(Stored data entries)

————

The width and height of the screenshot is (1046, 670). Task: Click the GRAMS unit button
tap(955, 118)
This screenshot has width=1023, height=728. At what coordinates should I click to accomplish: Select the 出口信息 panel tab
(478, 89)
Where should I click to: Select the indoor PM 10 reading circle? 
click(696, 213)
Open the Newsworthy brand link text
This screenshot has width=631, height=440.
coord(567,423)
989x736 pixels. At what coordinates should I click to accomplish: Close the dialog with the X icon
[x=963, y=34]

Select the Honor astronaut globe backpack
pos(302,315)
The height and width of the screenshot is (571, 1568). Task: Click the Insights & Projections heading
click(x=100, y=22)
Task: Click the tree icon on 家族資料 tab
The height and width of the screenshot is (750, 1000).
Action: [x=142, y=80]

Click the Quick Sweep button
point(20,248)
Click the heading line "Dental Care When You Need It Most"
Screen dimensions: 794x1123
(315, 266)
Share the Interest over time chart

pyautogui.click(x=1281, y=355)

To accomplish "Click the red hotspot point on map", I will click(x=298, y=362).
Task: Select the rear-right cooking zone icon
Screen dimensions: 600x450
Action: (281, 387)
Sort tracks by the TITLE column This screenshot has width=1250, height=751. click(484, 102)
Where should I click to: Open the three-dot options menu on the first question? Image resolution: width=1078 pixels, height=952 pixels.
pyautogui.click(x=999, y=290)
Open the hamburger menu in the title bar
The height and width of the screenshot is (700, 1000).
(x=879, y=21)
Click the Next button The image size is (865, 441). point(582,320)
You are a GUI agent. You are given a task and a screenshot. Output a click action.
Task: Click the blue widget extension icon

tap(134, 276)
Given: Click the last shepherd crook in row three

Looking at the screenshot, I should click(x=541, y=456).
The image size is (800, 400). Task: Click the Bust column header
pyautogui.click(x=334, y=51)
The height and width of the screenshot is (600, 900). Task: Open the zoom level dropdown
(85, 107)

————

The lines beginning with the one that holds "Task: Click the blue widget extension icon" and ending with the last line of the data above are to be reproduced exactly, and nothing else.

◆ Task response ◆
Task: Click the blue widget extension icon

tap(134, 276)
Given: Click the last shepherd crook in row three

Looking at the screenshot, I should click(x=541, y=456).
The image size is (800, 400). Task: Click the Bust column header
pyautogui.click(x=334, y=51)
The height and width of the screenshot is (600, 900). Task: Open the zoom level dropdown
(85, 107)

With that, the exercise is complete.